Cosmic voids may cause dark energy, or at least provide an explanation for the Hubble tension.

A team of Iranian scientists have proposed that dark energy may not be something inherent to space itself, but the result of cosmic voids, vast regions of the universe between galactic superclusters and filaments with relatively little matter. 

Paul Sutter provides a quick overview of the idea. In summary, the dynamics of the voids and their surrounding regions may work similar to soap bubbles, a dynamic pushing the void edges, which are the galactic superclusters and filaments, further apart at an increasing rate, leading to an overall accelerated expansion of the universe. Sutter’s article provides a link to the preprint.

What clued me in to this idea was Matt O’Dowd’s discussion in this Space Time video. He goes over it starting at around the ten minute mark. Although the discussion before that about how the lumpiness of galactic distributions of matter may be leading to the Hubble tension is itself pretty interesting. (The Hubble tension is the significant discrepancy between measurements of the expansion rate from the cosmic microwave background versus the movement of galaxies in the more recent universe.)

PBS Space Time: Can The Crisis in Cosmology Be SOLVED With Cosmic Voids?

O’Dowd mentions that the original theories about the universe either needing to be expanding or contracting were based on the assumption that, on the largest scales, the density of matter in the universe is uniform. This assumption appears to be getting challenged by new data, most notably by the discovery of gigantic structures that shouldn’t exist. 

There was also recent confirmation that the universe won’t tear itself apart in a big rip scenario. Interesting times in cosmology. 

O’Dowd’s discussion of the cosmic void origin theory for dark energy includes the interesting point that, if true, it could mean dark energy will change over time, eventually fading. That seems like it would have profound consequences for our current understanding of the far future.

The typical narrative in the last couple of decades is that the expansion would continue indefinitely, utterly isolating regions of the universe from each other forever. Eventually these isolated regions would run out of matter to create stars and would grow cold. At the longest time frames, the universe would eventually undergo heat death.

However, if dark energy fades, then it seems like this picture is undermined. Instead, the expansion might stall at some point. Instead of a long infinitely fading future, we might be back to looking at something like a big crunch scenario, where gravity eventually gets the upper hand again and draws everything back in, with the universe dying as it began, in heat and density. Or a big bounce, putting it into a never ending cyclic model of expansion and contraction.

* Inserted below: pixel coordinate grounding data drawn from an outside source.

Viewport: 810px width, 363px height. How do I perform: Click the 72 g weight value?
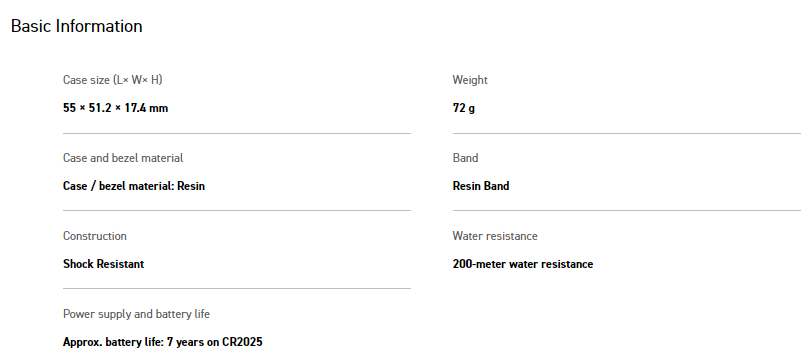pyautogui.click(x=464, y=108)
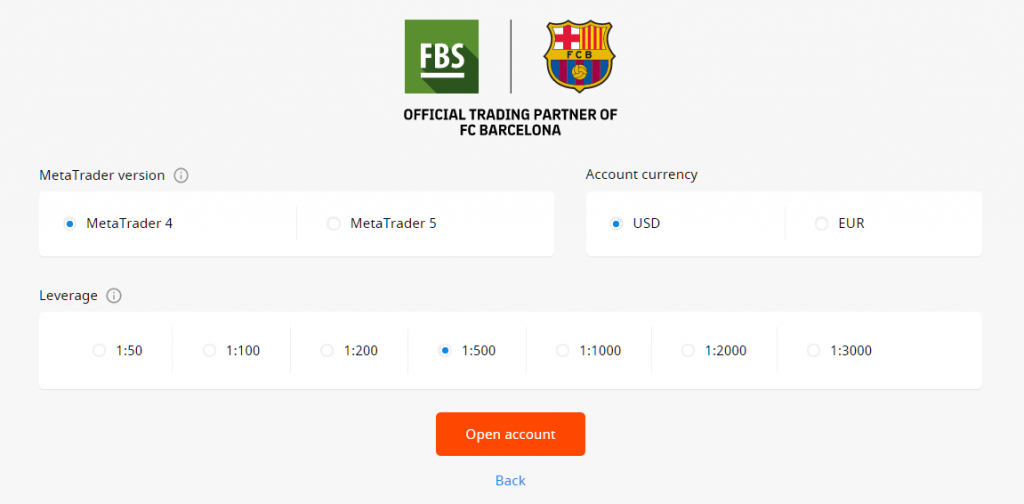The height and width of the screenshot is (504, 1024).
Task: Go back using the Back link
Action: [511, 480]
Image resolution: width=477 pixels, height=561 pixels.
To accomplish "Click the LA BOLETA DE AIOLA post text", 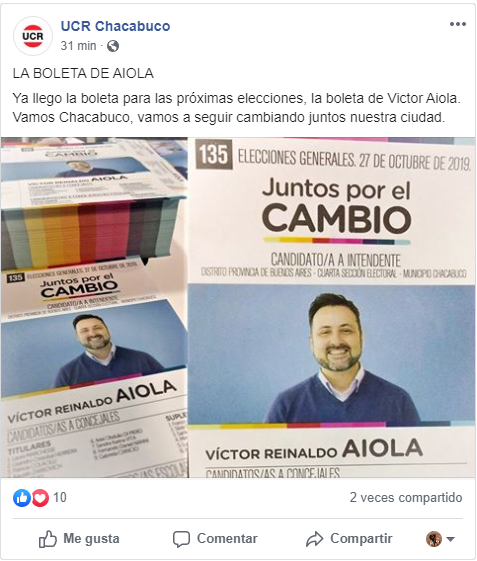I will 83,73.
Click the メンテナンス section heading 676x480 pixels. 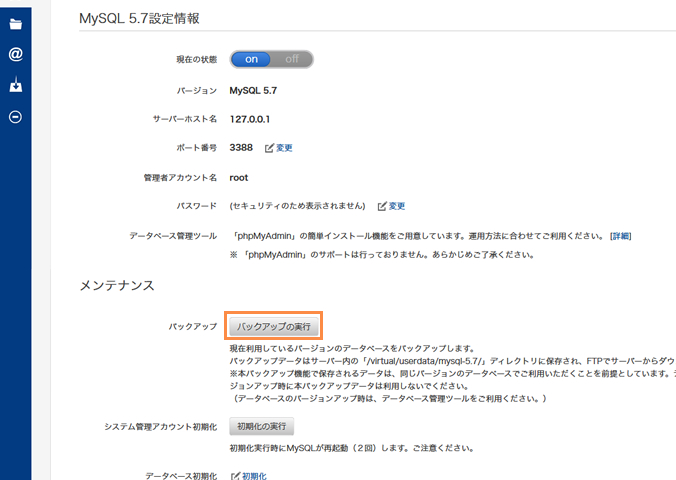[117, 286]
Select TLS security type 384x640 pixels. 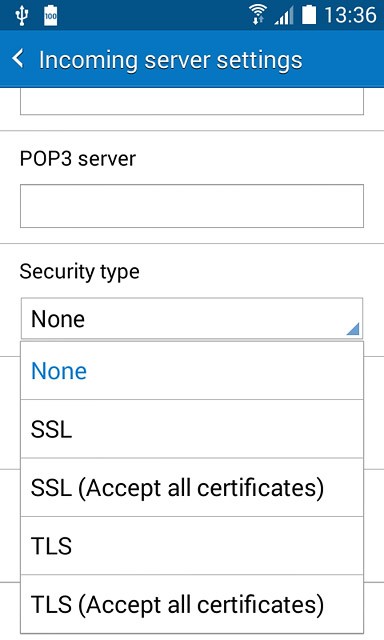[192, 546]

At the very minimum, it might mean that regions in the far future aren’t nearly as isolated as they would be under the current understanding.

Of course, the role of cosmic voids may just be limited to the Hubble tension issue. Or play no significant role at all. Only time will tell. But it’s worth remembering how much of our current understanding of cosmology remains built on a stack of assumptions. 

What do you think of the idea of cosmic voids generating dark energy? Or any of the other developments? Or about the assumptions that cosmology is based on?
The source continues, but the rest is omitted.